**Activity**
Which lines have the string "orange"? Copy all of them from the entries below.

**Records contained in a dataset**

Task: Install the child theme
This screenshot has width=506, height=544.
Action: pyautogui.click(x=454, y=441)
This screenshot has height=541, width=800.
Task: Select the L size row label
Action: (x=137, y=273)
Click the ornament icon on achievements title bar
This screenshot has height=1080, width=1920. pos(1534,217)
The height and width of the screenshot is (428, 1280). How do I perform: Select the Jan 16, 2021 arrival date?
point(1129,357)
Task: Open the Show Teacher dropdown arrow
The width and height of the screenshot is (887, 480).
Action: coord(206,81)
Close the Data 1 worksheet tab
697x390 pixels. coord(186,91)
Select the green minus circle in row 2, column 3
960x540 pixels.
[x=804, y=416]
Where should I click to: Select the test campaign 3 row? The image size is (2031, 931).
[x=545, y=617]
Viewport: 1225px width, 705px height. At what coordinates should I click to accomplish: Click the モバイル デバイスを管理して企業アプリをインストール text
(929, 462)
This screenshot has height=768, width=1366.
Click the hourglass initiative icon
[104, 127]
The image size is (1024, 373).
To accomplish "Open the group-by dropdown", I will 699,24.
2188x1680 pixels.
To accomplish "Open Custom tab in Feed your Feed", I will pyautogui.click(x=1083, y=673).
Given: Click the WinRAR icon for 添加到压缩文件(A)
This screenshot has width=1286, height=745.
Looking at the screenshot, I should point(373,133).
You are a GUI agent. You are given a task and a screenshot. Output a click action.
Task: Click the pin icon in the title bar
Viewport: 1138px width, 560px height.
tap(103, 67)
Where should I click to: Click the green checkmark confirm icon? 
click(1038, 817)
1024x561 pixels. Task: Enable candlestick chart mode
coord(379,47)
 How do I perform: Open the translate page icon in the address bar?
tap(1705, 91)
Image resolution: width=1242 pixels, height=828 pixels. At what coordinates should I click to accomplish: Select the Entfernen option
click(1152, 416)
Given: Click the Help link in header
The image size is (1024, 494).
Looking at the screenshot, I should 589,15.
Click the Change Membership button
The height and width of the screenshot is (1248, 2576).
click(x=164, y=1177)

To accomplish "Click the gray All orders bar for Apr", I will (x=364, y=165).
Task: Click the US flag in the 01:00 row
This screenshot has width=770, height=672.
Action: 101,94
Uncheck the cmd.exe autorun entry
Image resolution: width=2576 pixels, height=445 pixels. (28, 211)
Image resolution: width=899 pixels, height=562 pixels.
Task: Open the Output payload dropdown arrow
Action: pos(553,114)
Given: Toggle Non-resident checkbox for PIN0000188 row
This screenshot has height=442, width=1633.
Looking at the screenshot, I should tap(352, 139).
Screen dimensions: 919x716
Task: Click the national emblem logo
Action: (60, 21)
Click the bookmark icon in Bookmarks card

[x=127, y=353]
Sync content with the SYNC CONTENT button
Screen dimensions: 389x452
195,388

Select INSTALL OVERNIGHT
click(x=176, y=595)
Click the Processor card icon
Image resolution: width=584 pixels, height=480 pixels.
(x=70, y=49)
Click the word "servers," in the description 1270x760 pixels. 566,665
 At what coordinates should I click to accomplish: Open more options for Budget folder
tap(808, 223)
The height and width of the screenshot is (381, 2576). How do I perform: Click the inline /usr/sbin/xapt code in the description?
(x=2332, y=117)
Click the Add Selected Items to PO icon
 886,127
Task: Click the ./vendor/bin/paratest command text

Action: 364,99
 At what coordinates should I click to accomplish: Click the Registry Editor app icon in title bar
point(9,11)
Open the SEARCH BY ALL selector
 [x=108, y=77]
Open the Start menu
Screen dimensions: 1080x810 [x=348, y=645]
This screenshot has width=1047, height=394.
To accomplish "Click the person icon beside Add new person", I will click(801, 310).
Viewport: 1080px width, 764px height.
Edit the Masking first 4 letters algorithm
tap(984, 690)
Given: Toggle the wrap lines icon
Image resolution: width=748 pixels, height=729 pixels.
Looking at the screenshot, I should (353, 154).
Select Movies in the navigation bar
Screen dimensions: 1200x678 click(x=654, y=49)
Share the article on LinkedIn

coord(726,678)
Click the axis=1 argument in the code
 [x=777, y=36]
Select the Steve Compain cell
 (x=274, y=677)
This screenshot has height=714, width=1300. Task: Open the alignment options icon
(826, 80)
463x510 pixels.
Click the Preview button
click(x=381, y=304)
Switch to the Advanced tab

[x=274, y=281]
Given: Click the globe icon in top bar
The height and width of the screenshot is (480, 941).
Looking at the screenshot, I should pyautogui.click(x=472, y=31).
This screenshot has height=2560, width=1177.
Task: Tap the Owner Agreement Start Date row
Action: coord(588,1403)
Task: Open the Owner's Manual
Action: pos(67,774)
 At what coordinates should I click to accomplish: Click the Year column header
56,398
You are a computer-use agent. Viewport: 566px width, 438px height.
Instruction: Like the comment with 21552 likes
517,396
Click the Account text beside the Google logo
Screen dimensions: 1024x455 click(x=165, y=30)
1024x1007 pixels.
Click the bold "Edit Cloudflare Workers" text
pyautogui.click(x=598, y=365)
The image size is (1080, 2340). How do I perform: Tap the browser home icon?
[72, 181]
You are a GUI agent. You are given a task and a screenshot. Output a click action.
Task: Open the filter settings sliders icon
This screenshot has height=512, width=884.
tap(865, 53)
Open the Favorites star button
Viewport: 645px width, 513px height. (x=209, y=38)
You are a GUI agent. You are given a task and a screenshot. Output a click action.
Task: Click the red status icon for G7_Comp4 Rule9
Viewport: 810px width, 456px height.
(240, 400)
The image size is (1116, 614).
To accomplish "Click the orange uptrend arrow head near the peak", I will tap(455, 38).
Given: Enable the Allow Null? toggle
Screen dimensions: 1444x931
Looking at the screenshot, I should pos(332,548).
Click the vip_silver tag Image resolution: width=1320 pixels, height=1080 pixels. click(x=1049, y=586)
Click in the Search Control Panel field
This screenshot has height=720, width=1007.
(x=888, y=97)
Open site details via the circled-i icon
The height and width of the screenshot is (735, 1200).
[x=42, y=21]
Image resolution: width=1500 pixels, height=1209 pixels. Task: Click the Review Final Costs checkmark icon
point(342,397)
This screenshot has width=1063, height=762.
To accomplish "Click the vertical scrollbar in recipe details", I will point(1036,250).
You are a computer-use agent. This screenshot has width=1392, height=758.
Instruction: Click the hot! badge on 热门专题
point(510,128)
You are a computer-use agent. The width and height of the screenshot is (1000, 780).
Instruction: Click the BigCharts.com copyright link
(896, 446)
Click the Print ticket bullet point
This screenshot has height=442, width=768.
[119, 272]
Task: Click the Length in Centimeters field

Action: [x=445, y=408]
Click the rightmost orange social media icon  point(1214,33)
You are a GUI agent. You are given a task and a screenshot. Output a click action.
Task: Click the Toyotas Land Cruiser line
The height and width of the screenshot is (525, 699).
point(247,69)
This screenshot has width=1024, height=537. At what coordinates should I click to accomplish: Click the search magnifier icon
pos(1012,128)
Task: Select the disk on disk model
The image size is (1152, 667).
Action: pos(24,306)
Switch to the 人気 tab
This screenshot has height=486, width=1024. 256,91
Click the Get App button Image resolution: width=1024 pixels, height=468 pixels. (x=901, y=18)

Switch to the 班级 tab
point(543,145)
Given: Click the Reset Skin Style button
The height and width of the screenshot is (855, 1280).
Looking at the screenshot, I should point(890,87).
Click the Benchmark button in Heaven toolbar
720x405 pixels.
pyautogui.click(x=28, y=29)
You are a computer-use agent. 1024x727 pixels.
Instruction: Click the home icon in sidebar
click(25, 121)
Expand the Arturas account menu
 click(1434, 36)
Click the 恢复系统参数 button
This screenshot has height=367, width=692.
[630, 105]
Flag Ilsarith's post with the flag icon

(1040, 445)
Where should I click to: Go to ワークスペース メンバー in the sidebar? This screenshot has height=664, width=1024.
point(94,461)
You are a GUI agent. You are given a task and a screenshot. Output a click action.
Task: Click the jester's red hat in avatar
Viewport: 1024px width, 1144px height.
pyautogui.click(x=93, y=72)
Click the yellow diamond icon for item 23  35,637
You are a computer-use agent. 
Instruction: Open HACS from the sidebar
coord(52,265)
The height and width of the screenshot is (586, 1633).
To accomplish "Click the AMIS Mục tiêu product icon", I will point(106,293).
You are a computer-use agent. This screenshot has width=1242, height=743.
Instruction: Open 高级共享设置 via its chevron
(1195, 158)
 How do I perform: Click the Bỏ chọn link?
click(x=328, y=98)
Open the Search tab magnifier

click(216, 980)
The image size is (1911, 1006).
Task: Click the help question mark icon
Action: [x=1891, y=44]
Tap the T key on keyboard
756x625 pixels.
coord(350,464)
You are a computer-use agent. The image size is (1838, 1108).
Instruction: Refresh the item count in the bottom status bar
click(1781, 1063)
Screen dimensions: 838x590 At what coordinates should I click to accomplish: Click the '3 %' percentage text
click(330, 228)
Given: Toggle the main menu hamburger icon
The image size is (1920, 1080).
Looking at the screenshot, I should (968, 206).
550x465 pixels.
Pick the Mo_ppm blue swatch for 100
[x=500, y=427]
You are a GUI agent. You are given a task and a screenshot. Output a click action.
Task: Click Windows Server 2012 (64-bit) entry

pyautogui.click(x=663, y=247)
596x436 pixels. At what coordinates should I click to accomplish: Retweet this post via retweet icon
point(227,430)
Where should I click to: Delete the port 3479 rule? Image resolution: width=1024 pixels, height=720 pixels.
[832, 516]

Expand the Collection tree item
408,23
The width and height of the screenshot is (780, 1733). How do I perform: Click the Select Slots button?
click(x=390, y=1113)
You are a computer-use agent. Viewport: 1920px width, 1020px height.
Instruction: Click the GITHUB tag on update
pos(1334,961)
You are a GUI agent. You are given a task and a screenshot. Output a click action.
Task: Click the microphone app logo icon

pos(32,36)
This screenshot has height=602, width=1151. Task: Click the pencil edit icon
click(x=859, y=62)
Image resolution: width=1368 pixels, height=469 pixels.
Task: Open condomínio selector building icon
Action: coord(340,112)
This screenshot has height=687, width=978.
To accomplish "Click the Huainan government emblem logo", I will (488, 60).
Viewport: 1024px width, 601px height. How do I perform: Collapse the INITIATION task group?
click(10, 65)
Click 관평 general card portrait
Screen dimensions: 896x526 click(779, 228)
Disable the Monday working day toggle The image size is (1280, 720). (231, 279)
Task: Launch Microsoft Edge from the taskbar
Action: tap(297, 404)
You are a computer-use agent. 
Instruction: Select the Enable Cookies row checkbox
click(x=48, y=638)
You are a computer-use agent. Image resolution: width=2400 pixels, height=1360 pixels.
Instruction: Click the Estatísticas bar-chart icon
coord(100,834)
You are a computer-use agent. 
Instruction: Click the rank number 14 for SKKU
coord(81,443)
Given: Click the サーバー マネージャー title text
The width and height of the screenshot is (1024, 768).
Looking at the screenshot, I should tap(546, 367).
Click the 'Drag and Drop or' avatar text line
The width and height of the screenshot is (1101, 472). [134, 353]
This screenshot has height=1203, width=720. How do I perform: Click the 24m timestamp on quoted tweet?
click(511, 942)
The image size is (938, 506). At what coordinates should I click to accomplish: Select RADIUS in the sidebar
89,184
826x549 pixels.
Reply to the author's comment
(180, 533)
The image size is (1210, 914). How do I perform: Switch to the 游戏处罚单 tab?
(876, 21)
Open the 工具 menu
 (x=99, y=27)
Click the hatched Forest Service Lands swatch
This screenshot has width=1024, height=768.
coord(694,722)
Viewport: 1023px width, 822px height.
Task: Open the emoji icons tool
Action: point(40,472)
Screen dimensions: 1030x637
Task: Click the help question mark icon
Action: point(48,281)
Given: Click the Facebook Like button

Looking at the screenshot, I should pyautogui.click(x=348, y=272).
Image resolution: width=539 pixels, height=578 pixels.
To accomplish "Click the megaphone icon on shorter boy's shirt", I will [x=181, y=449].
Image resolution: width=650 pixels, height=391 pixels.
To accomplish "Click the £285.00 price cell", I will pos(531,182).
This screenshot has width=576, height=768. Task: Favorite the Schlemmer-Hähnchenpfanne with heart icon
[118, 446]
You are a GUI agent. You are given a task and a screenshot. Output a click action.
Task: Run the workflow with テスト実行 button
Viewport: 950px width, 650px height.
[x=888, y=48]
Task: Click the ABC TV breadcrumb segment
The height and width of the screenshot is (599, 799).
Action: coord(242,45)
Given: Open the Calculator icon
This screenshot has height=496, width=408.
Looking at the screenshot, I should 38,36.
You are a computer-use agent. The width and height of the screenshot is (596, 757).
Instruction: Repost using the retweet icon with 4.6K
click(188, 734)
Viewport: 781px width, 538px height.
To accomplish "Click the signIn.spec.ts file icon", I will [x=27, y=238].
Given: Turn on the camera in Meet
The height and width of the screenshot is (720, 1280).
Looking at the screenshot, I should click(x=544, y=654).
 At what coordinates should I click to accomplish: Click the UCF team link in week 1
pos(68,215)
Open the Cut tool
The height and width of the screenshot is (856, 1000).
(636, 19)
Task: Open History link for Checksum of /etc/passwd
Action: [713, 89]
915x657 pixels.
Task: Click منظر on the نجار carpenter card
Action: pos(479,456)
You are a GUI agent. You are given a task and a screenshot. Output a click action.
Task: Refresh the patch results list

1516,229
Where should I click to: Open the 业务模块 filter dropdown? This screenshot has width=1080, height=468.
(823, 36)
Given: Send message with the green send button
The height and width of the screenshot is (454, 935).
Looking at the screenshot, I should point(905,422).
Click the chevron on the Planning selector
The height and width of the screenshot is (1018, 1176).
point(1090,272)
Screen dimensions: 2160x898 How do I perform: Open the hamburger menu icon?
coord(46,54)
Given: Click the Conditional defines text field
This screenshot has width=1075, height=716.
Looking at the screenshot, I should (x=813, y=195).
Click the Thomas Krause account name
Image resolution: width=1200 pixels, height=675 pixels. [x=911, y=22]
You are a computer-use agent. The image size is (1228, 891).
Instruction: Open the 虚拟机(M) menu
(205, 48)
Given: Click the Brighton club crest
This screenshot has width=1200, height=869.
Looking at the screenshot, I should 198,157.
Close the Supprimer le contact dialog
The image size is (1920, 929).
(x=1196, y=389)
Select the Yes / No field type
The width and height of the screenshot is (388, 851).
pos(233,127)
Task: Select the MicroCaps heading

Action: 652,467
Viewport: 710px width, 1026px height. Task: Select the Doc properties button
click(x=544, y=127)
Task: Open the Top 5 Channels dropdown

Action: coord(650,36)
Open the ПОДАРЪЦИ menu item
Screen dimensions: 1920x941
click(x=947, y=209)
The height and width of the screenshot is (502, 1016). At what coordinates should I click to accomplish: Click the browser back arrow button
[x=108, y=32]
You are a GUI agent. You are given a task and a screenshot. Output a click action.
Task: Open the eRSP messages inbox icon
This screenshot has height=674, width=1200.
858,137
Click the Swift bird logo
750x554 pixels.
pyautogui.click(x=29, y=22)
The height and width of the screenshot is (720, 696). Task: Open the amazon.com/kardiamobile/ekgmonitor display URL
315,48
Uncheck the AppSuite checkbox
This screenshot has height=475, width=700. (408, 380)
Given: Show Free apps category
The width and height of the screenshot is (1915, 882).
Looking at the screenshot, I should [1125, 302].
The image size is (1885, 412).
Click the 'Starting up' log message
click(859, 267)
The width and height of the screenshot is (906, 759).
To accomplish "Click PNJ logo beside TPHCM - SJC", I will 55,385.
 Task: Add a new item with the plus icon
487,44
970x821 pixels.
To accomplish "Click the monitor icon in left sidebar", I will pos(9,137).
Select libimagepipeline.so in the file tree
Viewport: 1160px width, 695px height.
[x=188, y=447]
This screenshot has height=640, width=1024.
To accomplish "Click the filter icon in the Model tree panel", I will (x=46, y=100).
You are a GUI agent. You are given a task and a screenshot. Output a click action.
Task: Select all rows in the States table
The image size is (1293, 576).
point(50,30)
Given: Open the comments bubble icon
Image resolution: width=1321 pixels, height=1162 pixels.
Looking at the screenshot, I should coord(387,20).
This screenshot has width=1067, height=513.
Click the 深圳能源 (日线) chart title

**Exercise result**
To accomplish "Click the orange uptrend arrow head near the peak", I will tap(455, 38).
Click the rightmost orange social media icon  point(1214,33)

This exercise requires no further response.